• Task instructions: Quote the lines below from the one containing "Expand the Categories dropdown" to the final line, both ends included; exclude the pictures.

[Given entries]

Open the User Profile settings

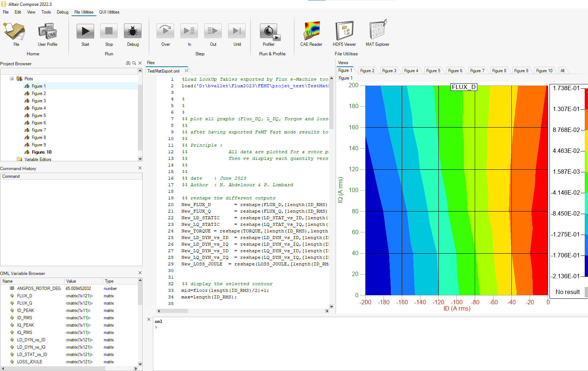tap(47, 32)
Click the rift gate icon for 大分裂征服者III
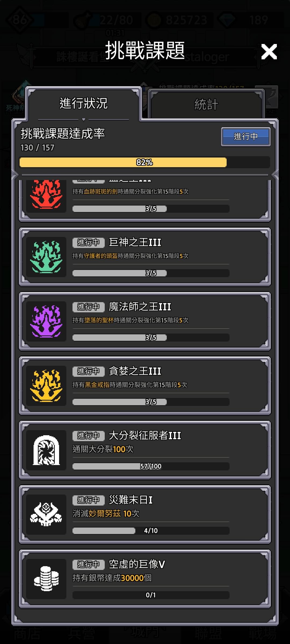Image resolution: width=290 pixels, height=644 pixels. pos(46,450)
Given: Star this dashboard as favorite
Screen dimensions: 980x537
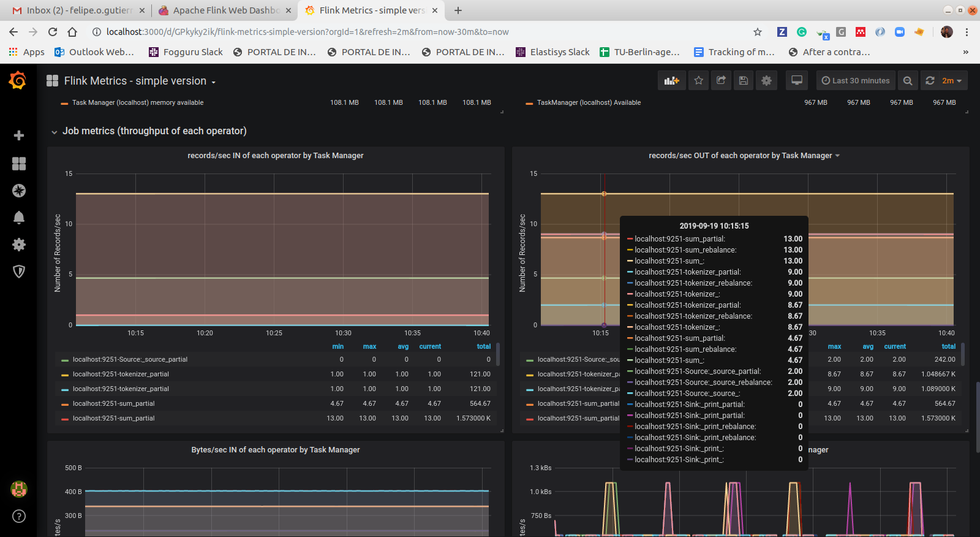Looking at the screenshot, I should pyautogui.click(x=699, y=81).
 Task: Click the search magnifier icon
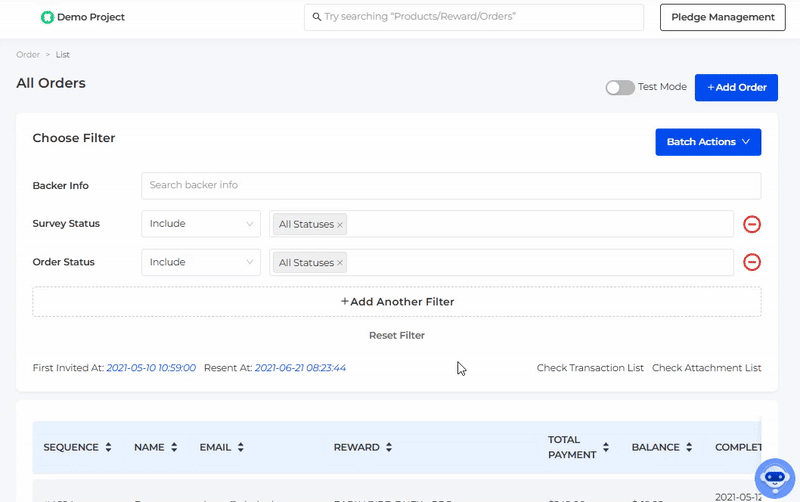click(317, 17)
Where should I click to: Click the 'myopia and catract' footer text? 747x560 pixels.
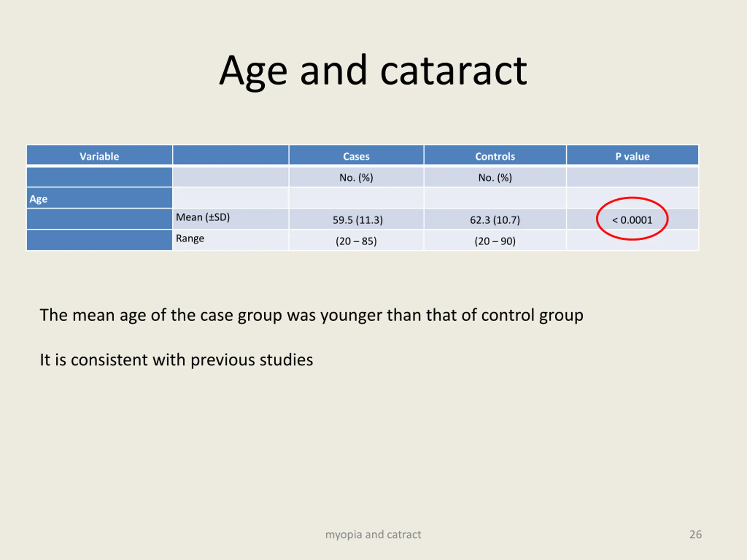point(373,535)
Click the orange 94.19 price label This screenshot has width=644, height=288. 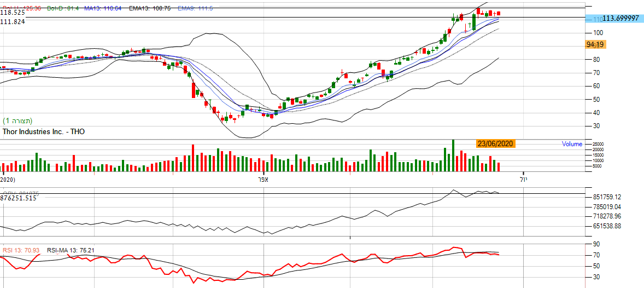594,44
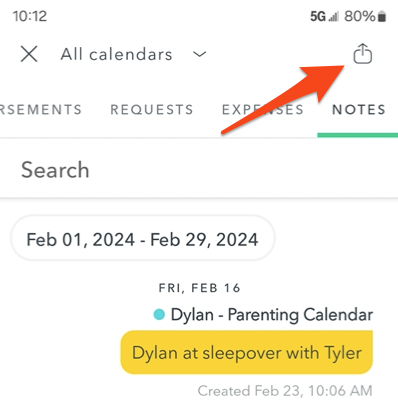Switch to the Requests tab

(x=152, y=109)
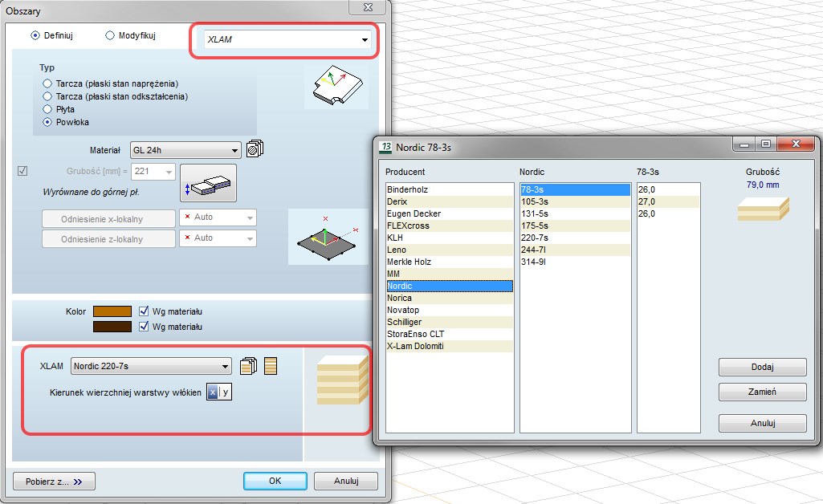The width and height of the screenshot is (823, 504).
Task: Open the material library icon beside GL 24h
Action: [256, 149]
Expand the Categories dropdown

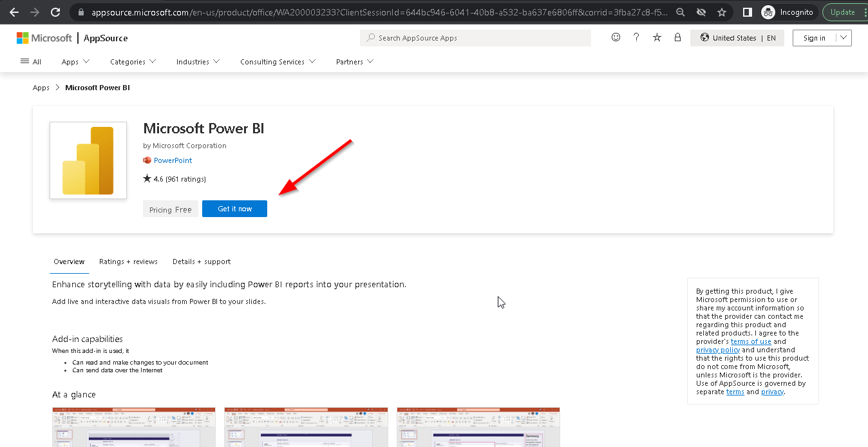[x=133, y=62]
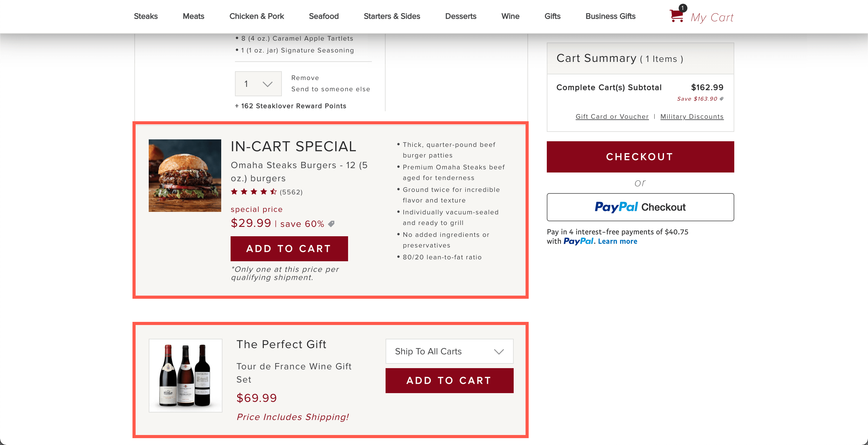Click Send to someone else link
Viewport: 868px width, 445px height.
tap(331, 89)
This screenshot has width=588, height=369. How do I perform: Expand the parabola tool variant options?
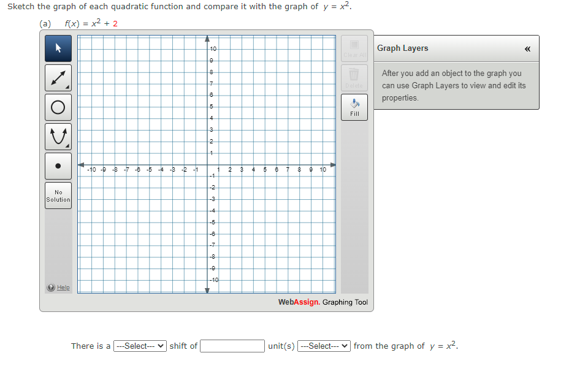[67, 145]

[/Given entries]

• Answer to this exercise:
Expand the Categories dropdown

[x=133, y=62]
Click Send to someone else link
Viewport: 868px width, 445px height.
tap(331, 89)
This screenshot has width=588, height=369. How do I perform: Expand the parabola tool variant options?
[67, 145]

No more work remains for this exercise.